Crystel Ceresa’s delicate aerogrammes share lightness due to the airbrush technique, the color palette of bright pastels and the partially blurred subject matter. A “white noise” occurs in the pictures – in the form of an obscuring mist, sparkling highlights, or carved inscriptions of light – which complicates a clear and evident reading and perception of the content of the works. Among the motifs are jewel-like flowers, portraits of personal heroes, fragments of text and symbolic attributes, appearing as sketches in blurred collage-like compositions. This overall expression indicates that the motives are not objective registrations of the world around us, but rather visual interpretations of the artist’s imagination, sources of inspiration and remembrance. The haze and the fragmented compositions thus maintain the content in a twilight zone as vulnerable and fragile memories that threaten to let go and disappear from the surface.
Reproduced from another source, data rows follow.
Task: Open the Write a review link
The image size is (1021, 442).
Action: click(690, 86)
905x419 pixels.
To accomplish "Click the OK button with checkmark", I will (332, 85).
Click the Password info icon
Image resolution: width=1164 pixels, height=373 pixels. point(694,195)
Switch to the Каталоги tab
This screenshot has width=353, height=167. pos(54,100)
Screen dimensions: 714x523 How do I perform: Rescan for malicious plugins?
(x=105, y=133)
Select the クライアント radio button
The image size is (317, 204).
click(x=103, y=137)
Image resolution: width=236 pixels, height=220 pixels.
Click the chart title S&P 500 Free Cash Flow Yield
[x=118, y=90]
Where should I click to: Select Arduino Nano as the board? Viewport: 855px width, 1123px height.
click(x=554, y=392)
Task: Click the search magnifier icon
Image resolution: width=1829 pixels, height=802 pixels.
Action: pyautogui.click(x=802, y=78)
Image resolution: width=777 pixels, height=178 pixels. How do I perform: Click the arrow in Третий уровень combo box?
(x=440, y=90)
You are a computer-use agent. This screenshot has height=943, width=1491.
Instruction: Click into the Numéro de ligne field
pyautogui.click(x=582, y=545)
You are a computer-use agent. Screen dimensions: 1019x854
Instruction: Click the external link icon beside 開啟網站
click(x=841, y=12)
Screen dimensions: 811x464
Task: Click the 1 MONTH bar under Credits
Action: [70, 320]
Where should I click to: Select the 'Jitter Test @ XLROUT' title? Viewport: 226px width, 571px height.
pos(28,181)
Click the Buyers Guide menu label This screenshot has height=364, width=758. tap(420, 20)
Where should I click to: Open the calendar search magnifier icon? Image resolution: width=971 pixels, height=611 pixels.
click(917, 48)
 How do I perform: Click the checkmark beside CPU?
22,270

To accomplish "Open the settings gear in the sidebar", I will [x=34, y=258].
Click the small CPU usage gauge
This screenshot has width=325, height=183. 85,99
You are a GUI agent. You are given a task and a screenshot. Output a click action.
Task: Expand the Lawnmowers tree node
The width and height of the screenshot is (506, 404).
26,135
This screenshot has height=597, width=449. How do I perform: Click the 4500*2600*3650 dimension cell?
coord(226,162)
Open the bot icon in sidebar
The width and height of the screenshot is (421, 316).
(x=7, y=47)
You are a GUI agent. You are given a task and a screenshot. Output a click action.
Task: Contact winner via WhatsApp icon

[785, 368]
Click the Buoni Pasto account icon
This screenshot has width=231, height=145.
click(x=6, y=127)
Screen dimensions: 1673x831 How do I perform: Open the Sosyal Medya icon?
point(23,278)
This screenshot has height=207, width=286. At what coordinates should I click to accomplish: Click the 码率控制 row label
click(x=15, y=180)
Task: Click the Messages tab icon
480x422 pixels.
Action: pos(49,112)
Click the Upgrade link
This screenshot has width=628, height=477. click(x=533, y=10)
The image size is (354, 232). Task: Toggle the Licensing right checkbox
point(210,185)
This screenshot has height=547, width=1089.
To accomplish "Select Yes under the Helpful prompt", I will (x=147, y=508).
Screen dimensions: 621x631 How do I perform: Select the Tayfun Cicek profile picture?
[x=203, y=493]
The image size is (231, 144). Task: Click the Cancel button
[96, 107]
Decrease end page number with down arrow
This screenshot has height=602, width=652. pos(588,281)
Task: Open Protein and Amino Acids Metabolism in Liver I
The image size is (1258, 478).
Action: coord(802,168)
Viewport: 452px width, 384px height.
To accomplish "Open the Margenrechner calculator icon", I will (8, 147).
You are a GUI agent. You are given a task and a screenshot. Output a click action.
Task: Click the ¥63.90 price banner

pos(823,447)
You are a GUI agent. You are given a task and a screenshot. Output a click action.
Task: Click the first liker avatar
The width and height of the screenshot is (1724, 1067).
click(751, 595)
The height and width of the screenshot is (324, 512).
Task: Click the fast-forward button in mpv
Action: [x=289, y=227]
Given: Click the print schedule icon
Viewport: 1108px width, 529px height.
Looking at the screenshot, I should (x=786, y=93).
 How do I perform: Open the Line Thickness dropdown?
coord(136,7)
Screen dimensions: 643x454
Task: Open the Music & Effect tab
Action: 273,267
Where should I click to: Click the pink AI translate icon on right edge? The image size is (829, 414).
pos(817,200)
The works of Crystel Ceresa have an intimate and personal feel to them, and the persons she portrays in her art are made icons, celebrated and surrounded by symbols and represented in a visual language that has both low and fine cultural undertones. On one side the paintings evoke kitsch aesthetics, decorative and applied arts, yet gold backgrounds, skulls, whited surfaces and persons flanked by flowers, also pulls threads back into art history; to Byzantine icons, to the Baroque vanitas, the white powdered decadent images of the Rococo, and to the Pre-Raphaelites’ emblematic depictions of personal muses.

Crystel Ceresa was born in Switzerland in 1977. She graduated from Ecole Supérieure des Beaux-Arts in Geneva 2004 and from the Ecole des Arts Decoratifs in Geneva in 1998. Today, she lives and works in Geneva and the interest in her works has been large from day one. Crystel Ceresa has exhibited widely in Switzerland and since 2008 in Denmark. She is represented in several private and corporate collections such as; Academisch Medisch Centrum, Amsterdam, Bank Julius Bär, Basel, Crédit Suisse, Zürich, Zürich Versicherungen, Basel, HSBC, Zürich, Collection Yves Racloz, Geneva and Collection Nicolas Torroni, Geneva.